Дошел. Храм дохнул в меня мятным холодком, белеными стенами. Я с удовольствием поглядел на свою новую икону, намалеванную к празднику Рождества. Я написал на доске Марию Магдалину и Матерь Божию. Старую Женщину и юную Девочку. Писал: Магдалину – в сверкающем самоцветами, белом наряде, а Богородицу – в черном простом платье. Думал: вот они, Юность и Старость! А когда закончил – отошел от планшета – так и подумал: Матерь Его каждый год празднует Рождество Его! И – по Смерти Его… Взял и переписал черный плащ – на атлас переливчатый, и обшлага и подол яхонтами унизал. И сам обрадовался!

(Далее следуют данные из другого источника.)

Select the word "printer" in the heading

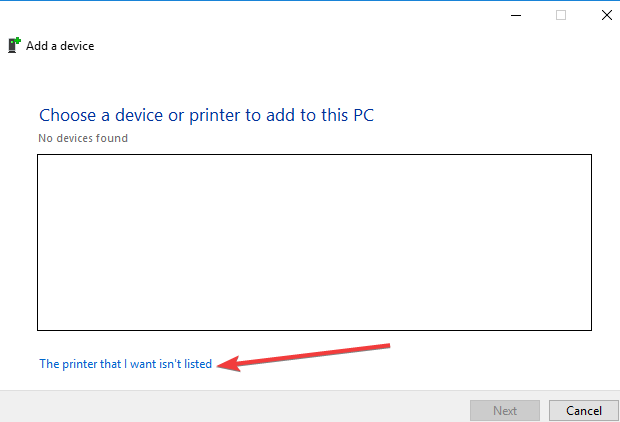pyautogui.click(x=214, y=115)
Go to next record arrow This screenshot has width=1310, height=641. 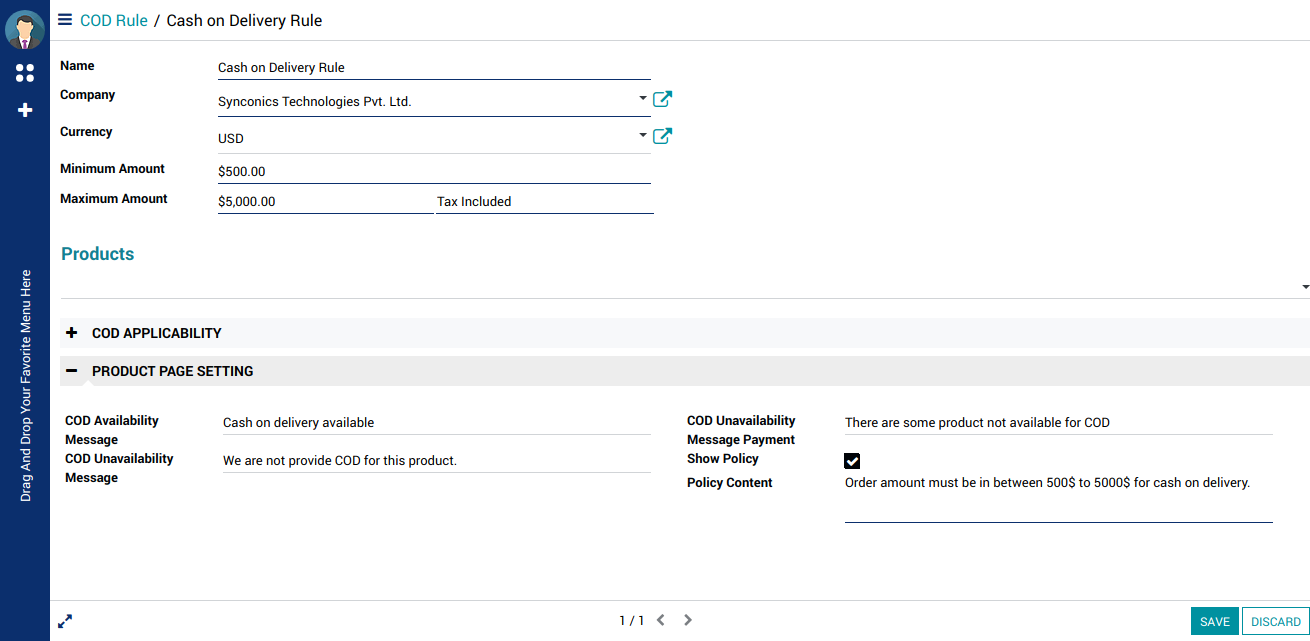(x=688, y=621)
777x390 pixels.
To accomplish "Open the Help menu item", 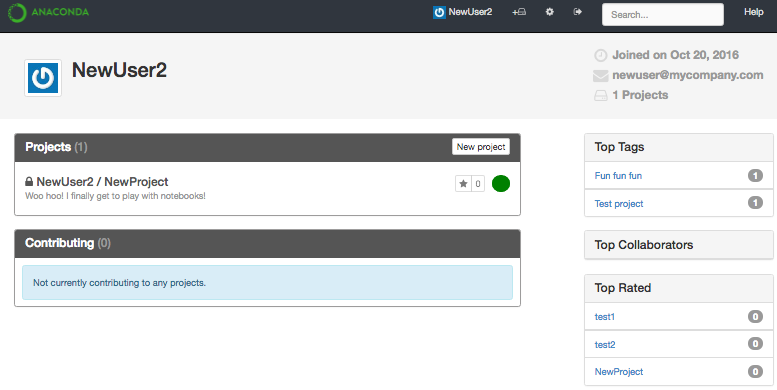I will click(753, 12).
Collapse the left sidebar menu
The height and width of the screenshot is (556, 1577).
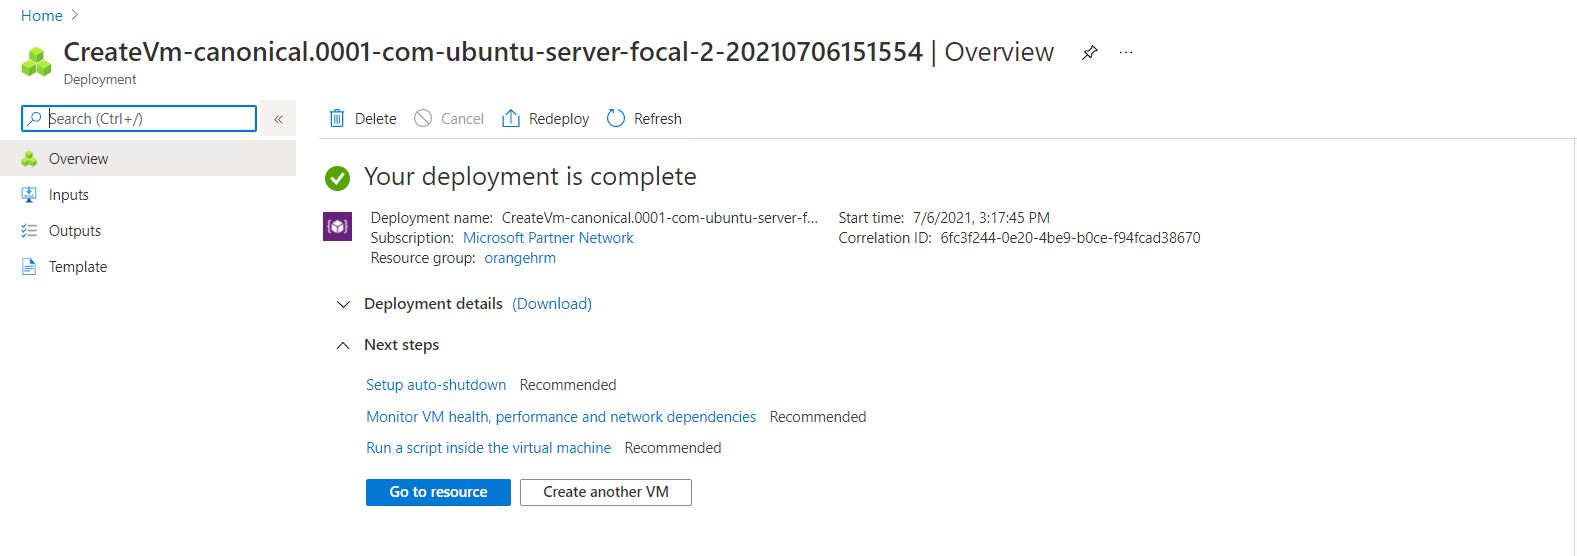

Пришел Володя Паршин, и мы начали службу. В храме не было никого. Старушки наши васильские в такое морозное утро спали еще. Нет, вот дверь отворилась. Хмелевские бабушки явились.
Как только что рожденные, свежие, инеем под Луной сверкающие, как ледяную воду, нами с Иулианьей нынче утром в дом нанесенную, впивал я древние слова: «Что Тебе принесем, Христе, яко явился еси на земли, яко Человек нас ради? Каяждо бо от Тебе бывших тварей, благодарение Тебе приносит: Ангели пение, небеса звезду, волсви дары, пастырие чудо, земля вертеп, пустыня ясли: мы же Матерь Деву. Иже прежде всех век, Боже, помилуй нас».
Володя Паршин тихо ходил по храму и зажигал свечи. Две хмелевские старушки, пасечница Вера Смирнова и вышивальщица лоскутных одеял Нина Селиванова, стояли близ амвона как два старых седых ангелочка, волосы их выбивались сухой паутиной из-под праздничных белых платков.
Володя Паршин тихо читал:
– Тайно родился еси в вертепе, но небо Тя всем проповеда… якоже уста звезду предлагая, Спасе… и волхвы Ти приведе верою покланяющихся Тебе: с нимиже помилуй нас…
«С нимиже помилуй нас», – пели мы оба, Володя и я, и сердце омывало легкими волнами снежной, морозной радости.
И пели мы, и задыхались от счастья это петь, в который раз за эти две тысячи лет, здесь, одни, вдвоем, во храме: «Волхвы наставил еси на поклонение Твое, с нимиже Тя величаем: Жизнодавче, слава Тебе!»
Я стоял перед иконой Спаса Нерукотворного, намалеванной мною этой осенью. Я писал Спаса по памяти, таким, каким видел Его в разных церквах, где я бывал до своего бытия священником и где я, уже пребывая во священстве – служил; я помнил, что надо написать огромный, с большими глазами, Лик на растянутом четырехугольном белом плате, и я так и сделал.
«Спасе Нерукотворный, – шептал я себе, – Спасе… Спаси на земле Твоей всех, кто верует в Тебя – и кто не верует в Тебя, и даже не знает о Тебе… и кто ненавидит и гонит Тебя…»
Володя Паршин читал тихо и быстро, наборматывал себе под нос.
– Медленнее читай, Володя, – неслышно шепнул я Паршину.